What was _FCC v. Consumers’ Research_ about, and why did it matter?

In FCC v. Consumers’ Research (June 27, 2025), challengers argued Congress delegated too much authority to the FCC regarding the Universal Service Fund, and raised concerns about the involvement of a private administrator in rate calculations. The Court upheld the program in a 6–3 decision, with Justice Elena Kagan writing for the majority, applying the “intelligible principle” test and rejecting a broad nondelegation attack.

What is the “nondelegation doctrine,” in plain English?

Nondelegation is the idea that Congress cannot hand off its core lawmaking power to agencies without giving meaningful guidance. For decades, the Court has applied an “intelligible principle” standard, allowing Congress to delegate broadly as long as it provides a guiding framework. A stronger nondelegation doctrine could invalidate many modern regulatory statutes. In 2025, the Court declined to make that leap in the USF case.

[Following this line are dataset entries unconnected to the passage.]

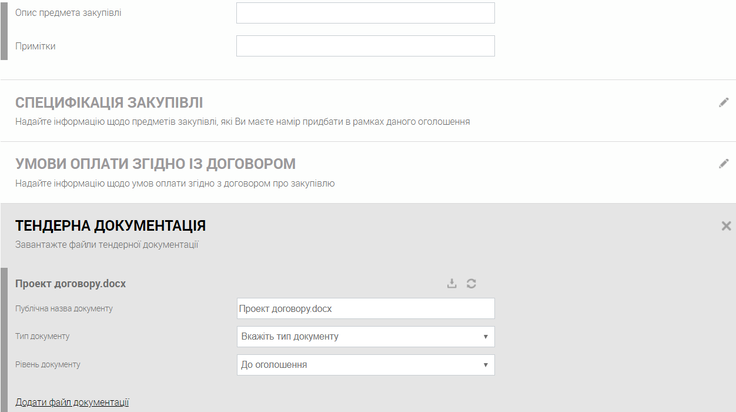Click into the Примітки text field
The height and width of the screenshot is (412, 736).
click(x=365, y=46)
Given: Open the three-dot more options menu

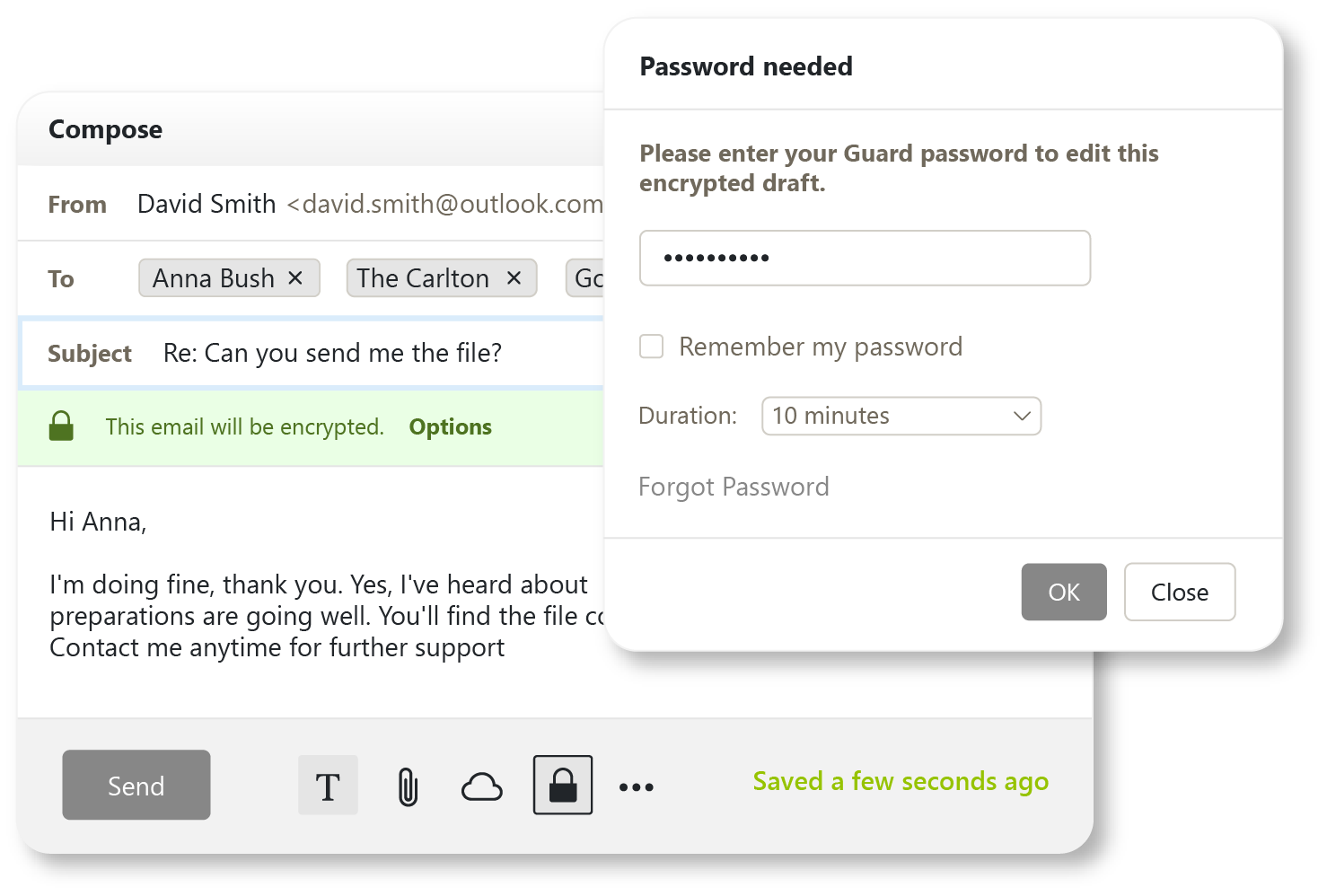Looking at the screenshot, I should [x=636, y=787].
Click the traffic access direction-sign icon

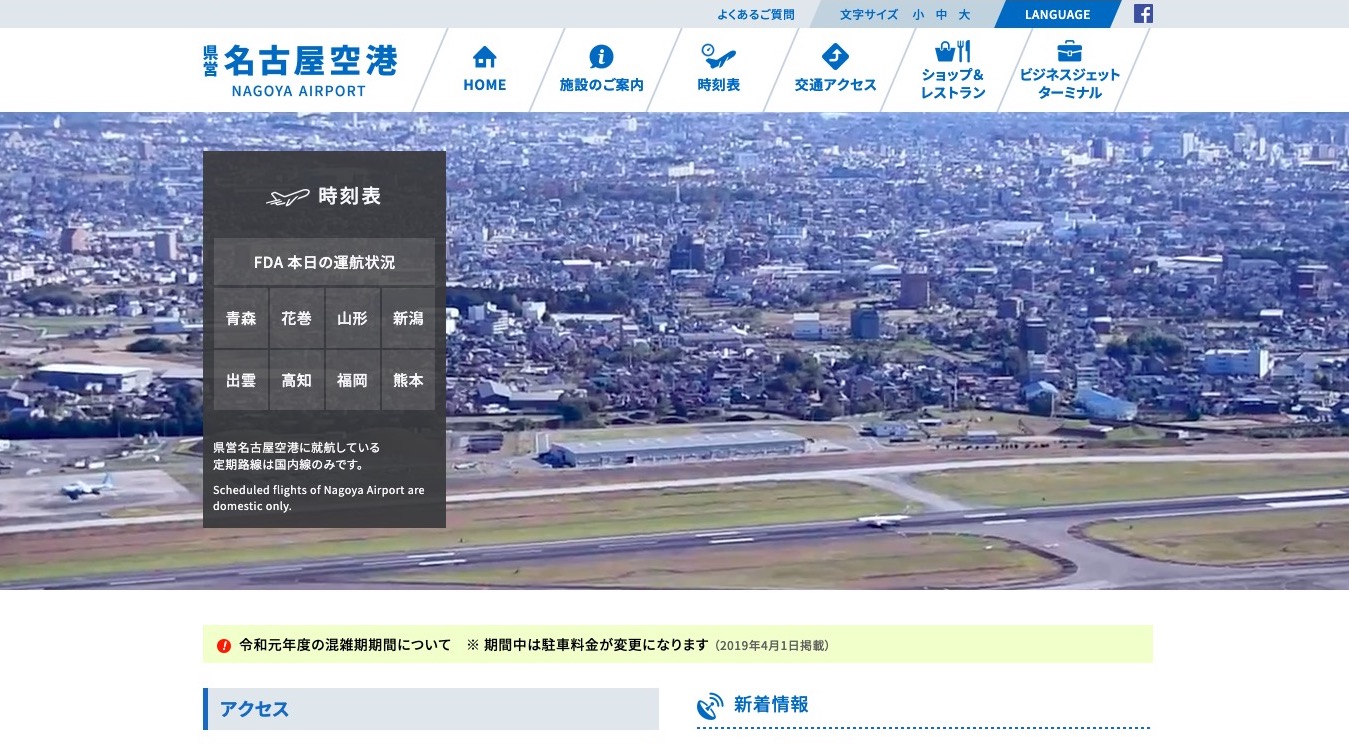tap(835, 56)

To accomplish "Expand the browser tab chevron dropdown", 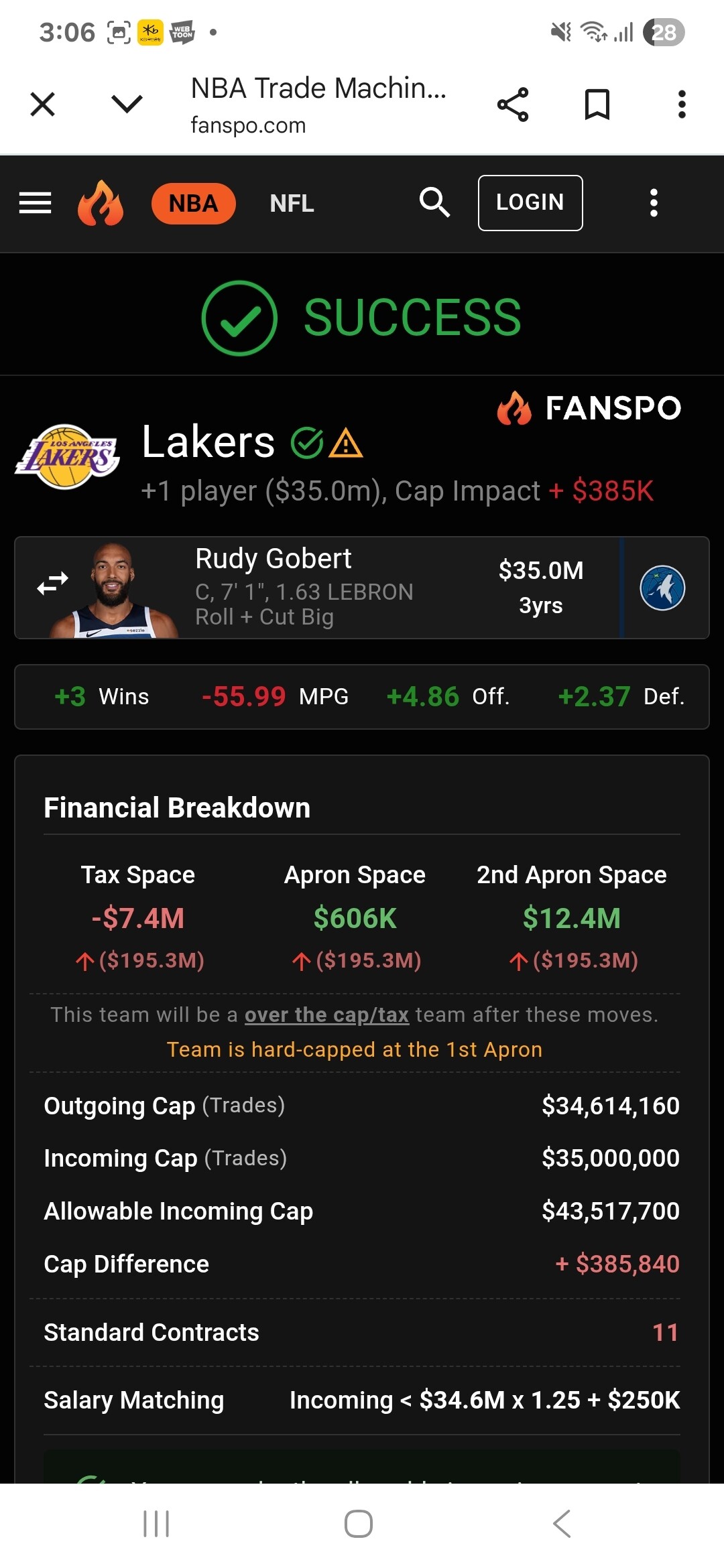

Who gains power when Chevron is gone—courts or Congress?

Primarily courts. Chevron’s removal shifts interpretive control from agencies to judges, because statutory meaning is decided without automatic deference to the agency. Congress could, in theory, respond by writing clearer statutes, but political incentives and legislative gridlock often make precision difficult. The result is greater judicial influence over regulatory outcomes.